Allí, en la manigua, nació su primer hijo, Andrés, que murió a los pocos meses. También allí nació Clemencia, que sobrevivió a los rigores de la guerra, y a quien las tropas del Generalísimo llamaban “Monchita”. Luego nació Panchito, y más tarde Maximito.
Pero la “Generala” (como la llamaba la tropa) no solo era enfermera en los hospitales de sangre, o cocinaba o cosía, sino que también combatía. cuentan que siempre llevaba a la espalda el rifle que le regalara el valiente cubano Antonio Luaces.
Tras el Pacto del Zanjón, Máximo Gómez decide partir al exilio con su familia. Allí vivieron en una choza y pasaron vicisitudes y necesidades. Aun así, Manana siempre apoyó al esposo, que no cejaba en su empeño de volver a Cuba.

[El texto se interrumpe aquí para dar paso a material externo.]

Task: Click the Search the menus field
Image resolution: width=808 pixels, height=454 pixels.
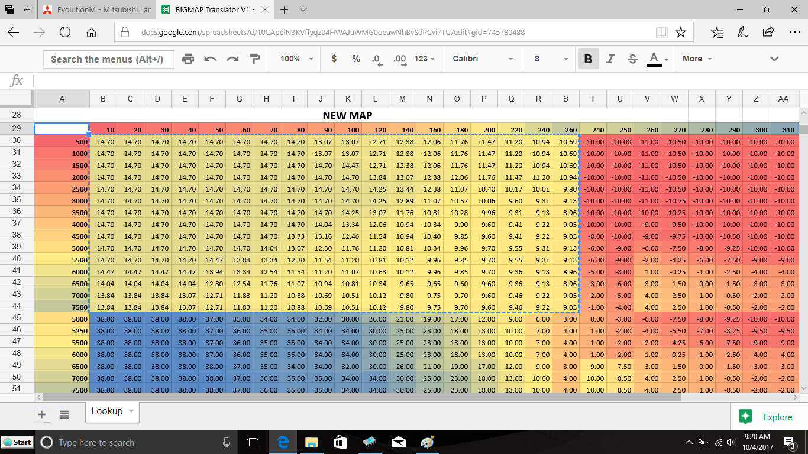Action: click(x=108, y=59)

En una carta que escribe a don Tomás Estrada Palma el 6 de marzo de 1897, dice: “Hay dolores que nos entregarían a la desesperación, si no fuera porque su causa es el cumplimiento de un deber sagrado”.
Se refería esta patriota al gran dolor por la muerte de su hijo Panchito Gómez Toro junto al Titán de Bronce.
Bernarda Toro nunca aceptó la pensión reservada para la familia del Generalísimo. También a don Tomás Estrada Palma le dice en su carta, cuando rechaza dicha ayuda: “Quienes hacen a la Patria la ofrenda de lo que más se ama en la vida -padres, hijo y esposo-, (…) estamos dispuestos a no convertir más en pan lo que puede convertirse en pólvora”.
Manana fundó junto a su hija Clemencia el Club Patriótico Panchito Gómez Toro, en el que también recogían medicinas y ropa para las tropas insurrectas. Seis años después de sufrir también la pérdida del esposo, muere en La Habana, el 29 de noviembre de 1911.